In its release of the five Delos discs, Naxos has re-ordered the individual works so as to present the symphonies in chronological sequence. This disc demonstrates how both Gregorian chant and the Lutheran chorale undergird the structure of many of Hanson’s works, although only in Dies Natalis is there an actual quotation, in this case of a well-known chorale associated with Christmas. Hanson’s variations on this theme are all ominous or agitated. This is more Christmas as it might have been experienced on the Great Plains by Hanson’s pioneering ancestors than that of Dickens or Currier and Ives.
 
The Sinfonia Sacra deals with Easter, being an evocation of the moods of despair and eventual triumph associated with the three days from the Passion to the Resurrection. I have always found this to be the least convincing of Hanson’s seven symphonies.

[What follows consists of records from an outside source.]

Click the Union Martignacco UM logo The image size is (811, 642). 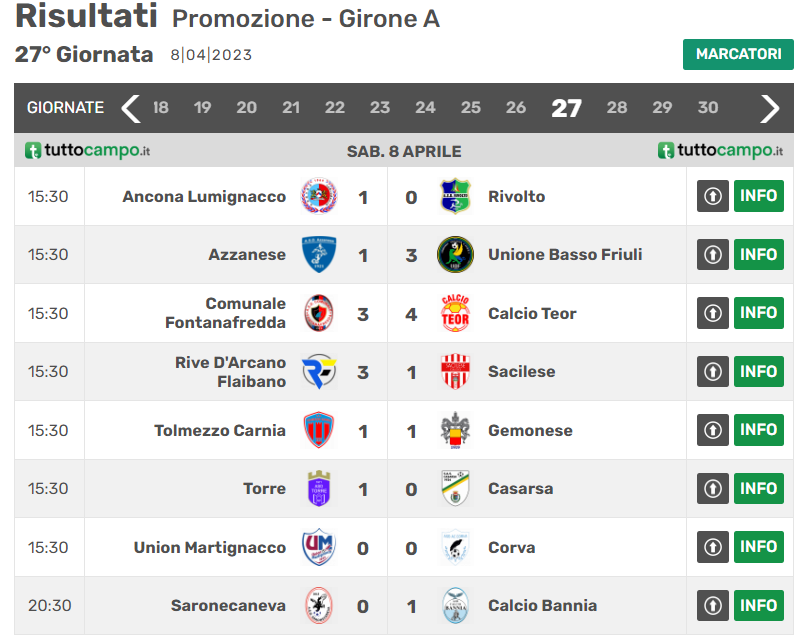(x=319, y=547)
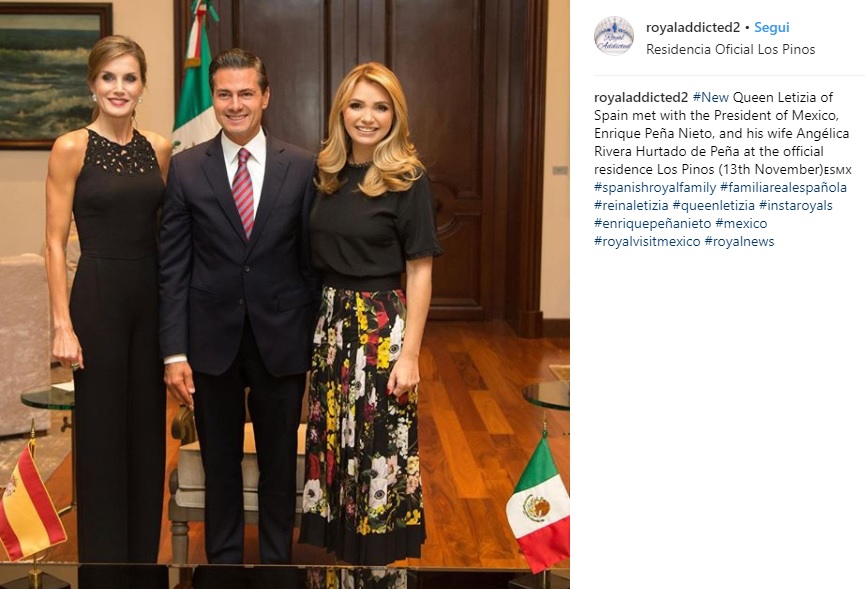Viewport: 865px width, 589px height.
Task: Open the #familiarealespañola hashtag
Action: click(x=783, y=188)
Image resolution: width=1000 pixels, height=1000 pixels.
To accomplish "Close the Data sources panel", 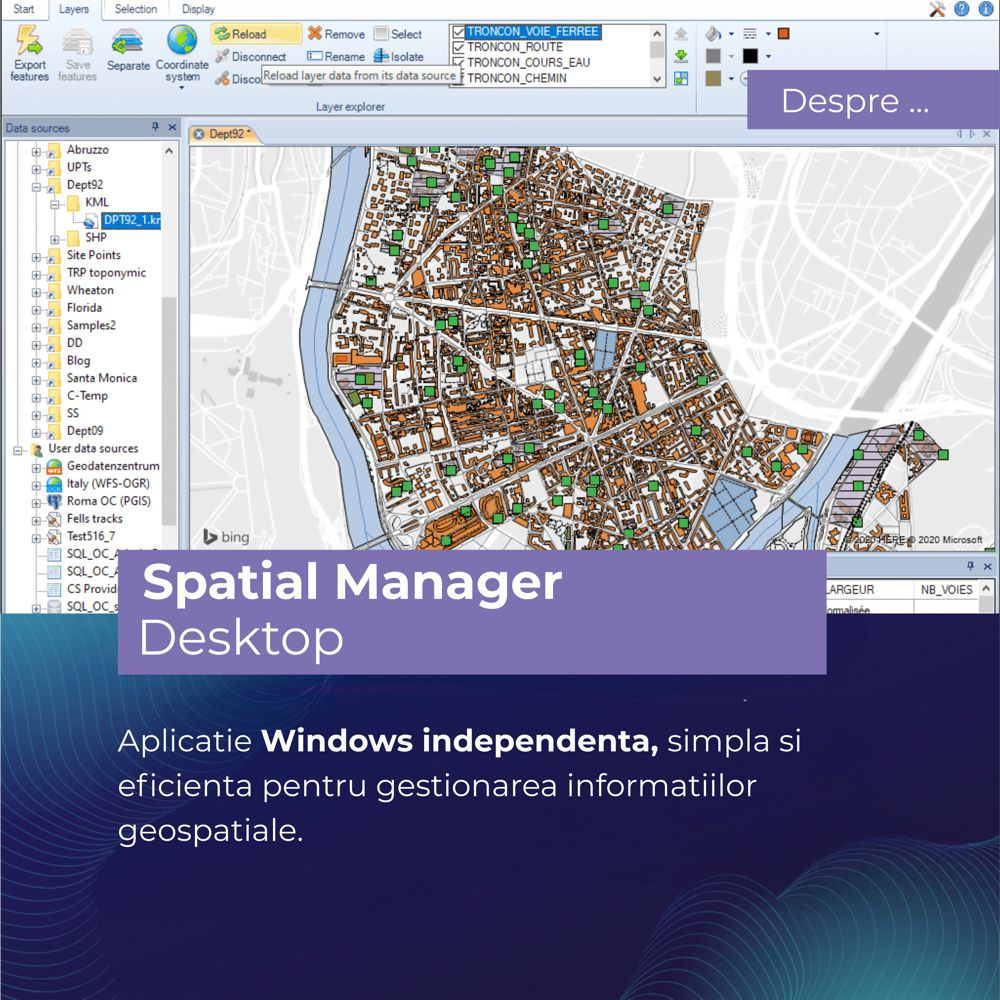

It contains some wonderful music but lacks the dramatic and structural integration found in the Third and Fourth Symphonies. Schwarz does his best to put the piece over, and it is excellently recorded, but he can make no better case for it than the composer did in his own recording.
 
Serge Koussevitzky had been one of Hanson’s earliest advocates, conducting the premieres of several of Hanson’s most important works. Hanson’s elegy for his friend is based on a four-note motif that is developed with consummate skill so as to progress through a wide range of emotions before ending with a touching valediction. Along with Mosaics this work stands out as the best of the composer’s shorter works and Schwarz’s performance is as persuasive and genuine as that of the composer.
 
The Fourth Symphony, dedicated to the memory of the composer’s father, received the first Pulitzer Prize in music in 1944. Each of the four movements bears the title of a section of the requiem mass. Hanson’ development of the Kyrie first movement’s octave horn-leap and the succeeding theme for the cello make this one of his most convincing statements. The slow movement (Requiescat) that follows is based on the two themes of the first movement, but proceeding through organic growth rather than regular development and is as impressive as its predecessor. The Dies Irae movement combines the structural forms of the two preceding movements in a persuasive evocation of the cruelty of death and the last movement (Lux aeterna) achieves a sense of consolation through a perfect synthesis of the preceding material. Schwarz’s version possesses less energy than that of the composer, but carries almost equal conviction.
 
The works on this disc each derive from a different Delos disc and the recording quality varies accordingly. The sound quality of Dies Natalis and the Sinfonia Sacra is much richer and balanced than that of the other two works. Given the iconic nature of Hanson’s own recordings, Schwarz might have hesitated to record his own set of these works, but he has his own approach as well as a complete commitment to the Hanson ethos, even if he does not have the same control of his orchestra (see review). Still, Schwarz’s discs deserve a place next to Hanson’s own in any record library.

William Kreindler
 
Another Naxos re-release of Gerard Schwarz’s persuasive Hanson series.